Bird experts had deemed the ivory bill - a crow-sized creature with a characteristic white beak, a red crest and a 76cm wingspan - extinct for half a century until one was seen in eastern Arkansas in 2004.
With great fanfare, the Audubon Society and the journal Science declared in 2005 that the woodpecker was back, but despite repeated sightings, there has been no iron-clad proof of its existence, such as a clear photograph.
In research published online in Avian Conservation and Ecology, a Canadian journal, Hill and his colleagues reported 14 sightings and 41 sounds that matched descriptions of the acoustics of the ivory bill.
They also recorded what sounded like 99 double knock and 210 kent calls, both characteristic sounds produced by the ivory bill.

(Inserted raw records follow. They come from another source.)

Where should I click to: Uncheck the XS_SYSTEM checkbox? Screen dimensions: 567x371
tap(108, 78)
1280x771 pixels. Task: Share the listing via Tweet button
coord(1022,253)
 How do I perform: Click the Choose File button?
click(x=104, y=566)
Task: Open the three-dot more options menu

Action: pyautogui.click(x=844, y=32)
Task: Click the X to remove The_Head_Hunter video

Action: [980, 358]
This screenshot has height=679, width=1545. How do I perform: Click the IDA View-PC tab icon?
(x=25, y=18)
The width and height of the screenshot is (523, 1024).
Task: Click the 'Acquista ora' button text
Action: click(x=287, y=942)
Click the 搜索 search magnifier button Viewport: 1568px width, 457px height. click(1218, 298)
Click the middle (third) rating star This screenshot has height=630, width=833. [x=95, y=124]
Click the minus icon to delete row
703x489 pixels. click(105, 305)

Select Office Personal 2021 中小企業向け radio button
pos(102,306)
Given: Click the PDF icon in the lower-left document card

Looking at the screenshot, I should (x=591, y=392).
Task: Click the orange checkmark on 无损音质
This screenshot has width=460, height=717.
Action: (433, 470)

But that may not be enough to convince sceptics, Hill said. "I don’t expect the ornithological community to accept this as definitive."
John Fitzpatrick, director of the Cornell Lab of Ornithology, who has led the search for the woodpecker in Arkansas, hailed the Florida find as strong evidence.
"It’s tantalising, it’s suggestive, it’s not conclusive, but in the aggregate, evidence is strong that the bird is there," Fitzpatrick said in a telephone interview.
"I just believe that it is a very important priority for us to search all of the places where this bird may be hanging on, and once and for all find out where they still exist, if they do."